『ロータリーの友』は、国際ロータリー(RI)の認可を受け、ロータリー・ワールド・マガジン・プレス(『THE ROTARIAN』とロータリー地域雑誌の総称)の一員として発行されているロータリーの地域雑誌です。
ロータリーを語る時、ロータリーを思う時、私たちの心の中には各人にとってのロータリーが広がっているはずです。一人ひとりの読み手の生き方によって読み方が異なってよいと思います。なぜ『友』を読むのか、の答えの一つがそんなところにもあるように思います。

2013年3月26日火曜日

2013年3月号のみどころ

 表紙のひな飾りは圧巻。都会では最近段飾りが姿を消し、内裏雛だけのコンパクトなひな飾りが主流と聞くが、わが地区(鹿児島・宮崎)では表紙ほどではないが昔から伝わる段飾りを祖母、母の分まで引っ張り出し、部屋いっぱいに飾る旧家が増えている。町内で持ち寄って公民館などで集合展示し、みんなで祝うというイベントも企画されている。昔を見直す事が日本人の自覚に繋がる。歓迎すべき風調だろう。と独り納得して本文に入ると、田中作次RI会長がまた良い事を言っている。「行った先々でお目にかかる人から学べる事がある」。青少年交換プログラムの意義は、大国に迎合する事ではなく、お互いの文化を尊重し学び合う事で心の交流を築く事だ、と。

 最初の特集は「新地町を見つめて」。ロータリー平和フェローのカメラマンが、被災地に通い、交流の中から写し取った報告。マスコミが作りだした悲劇の映像ではなく、忍耐強く、前向きで気高くすらある映像。初日の出に明日を見つめる祈りの目。不自由な中でも逞しく暮らす人々。福島は津波を受け、放射線に襲われても懸命に生きている。写真に写った住民の目は希望を失ってはいない。「あの日から」は辛くて書けなかった被害の生々しいドキュメントを記載し「復活のための復活」として陸前高田RCの活動開始を位置付けている。識字率向上月間(RI6つの重点項目)の事業紹介として紹介されていた。

フィリピンで根付くCLP方式授業」。全く勉強不足で、児童教育はすべて教師の指示で行われるものと思っていたが、児童の独自性に任せ、ゲームや歌も使いクラス全体ではなくグループで討論させ協力しあって学習効果を高める。そして何より授業がすべて習得目標言語で行われる。といった方式がある事を知った。目から鱗のプロジェクトだと感じた。ロ-ターアクト週間で、各地区で活動目標が見えないという声を聞く中、様々な活動が紹介されていた。特に「歴史の目撃者たち」に紹介されていた高齢者と時間を共にする活動には感動した。高齢者が「自分たちはまだ社会で必要とされている」と感じる事が高齢者福祉の原点だと確信する。写真も表情が活きていて上手い。
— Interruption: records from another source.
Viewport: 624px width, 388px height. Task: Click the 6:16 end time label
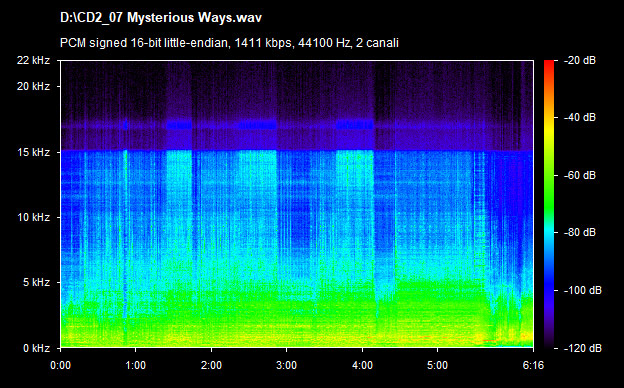533,365
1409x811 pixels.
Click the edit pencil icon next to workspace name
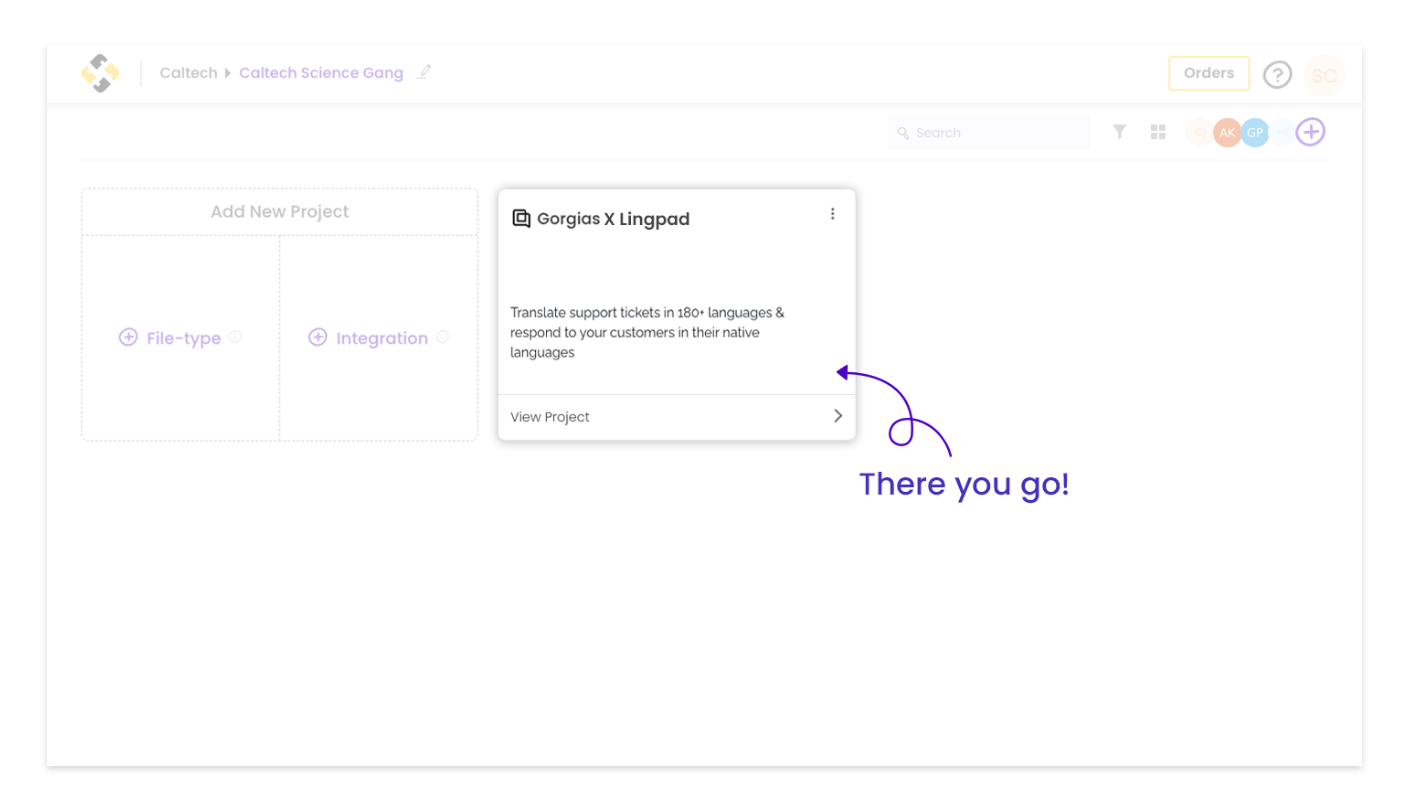point(423,72)
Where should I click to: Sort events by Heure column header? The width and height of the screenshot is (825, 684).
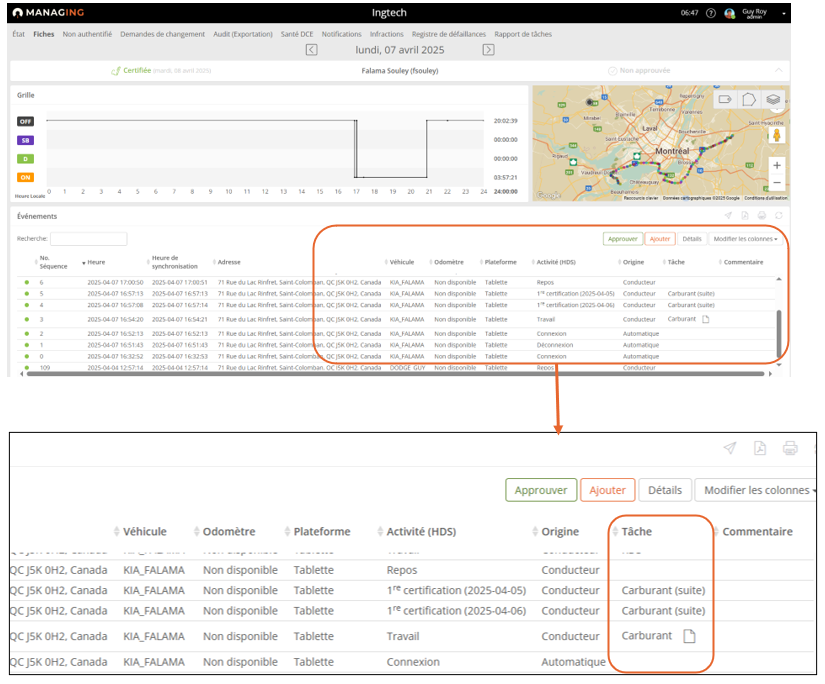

 次が会長エレクトRON BURTON 氏の紹介。『ロータリーを実践し みんなに豊かな人生を』というテーマの背景にある「ロータリーに真に打ち込めば人生は変わる」と「ロータリーなら政治も宗教も異なる人同士が親睦出来る」という主張。RIは34000のクラブの集合体以外の何物でもないというクラブ重視の姿勢はストレートで解り易くていい。ポリオ撲滅はホントにこの会長の年度で完遂するかもしれない。

 縦組みの頁。子供の頃、客間で両親が大事に使っていた鎌倉彫。その伝統を守る後藤圭子鎌倉RC会員の紹介。懐かしく拝見したが、家業を存続させる事自体が職業奉仕=社会奉仕だという記述には納得させられた。「卓話の泉」酒の起源も「刹那、劫」の蘊蓄も面白かったが一番嵌ったのが「SPEECH」静岡県立大の本田悦郎教授の「日本人のこころと平和」。平和を築くためには文明とそれを担う日本という国家を愛する精神が必要という講演内容。日本の平和が守られてきたのは平和憲法があったからじゃなく米ソの核の恐怖であり、否定形でしか表現されない自由(束縛されない)や平和(戦争が無い)に意味はない日本文明の本質=心の中にある神(誠の心)を強い意志として紛争国に伝える事が「抑止力」として日本を救うという意見。本当に日本に生まれて良かったと思えるような誇り高き国家をみんなで築いていくことがの日本の平和を維持することになる。リポートの初めに戻るが、表紙のひな飾りへの愛着や田中RI会長の弁、お互いの文化を尊重し合い交流することが平和の原点。に通じる。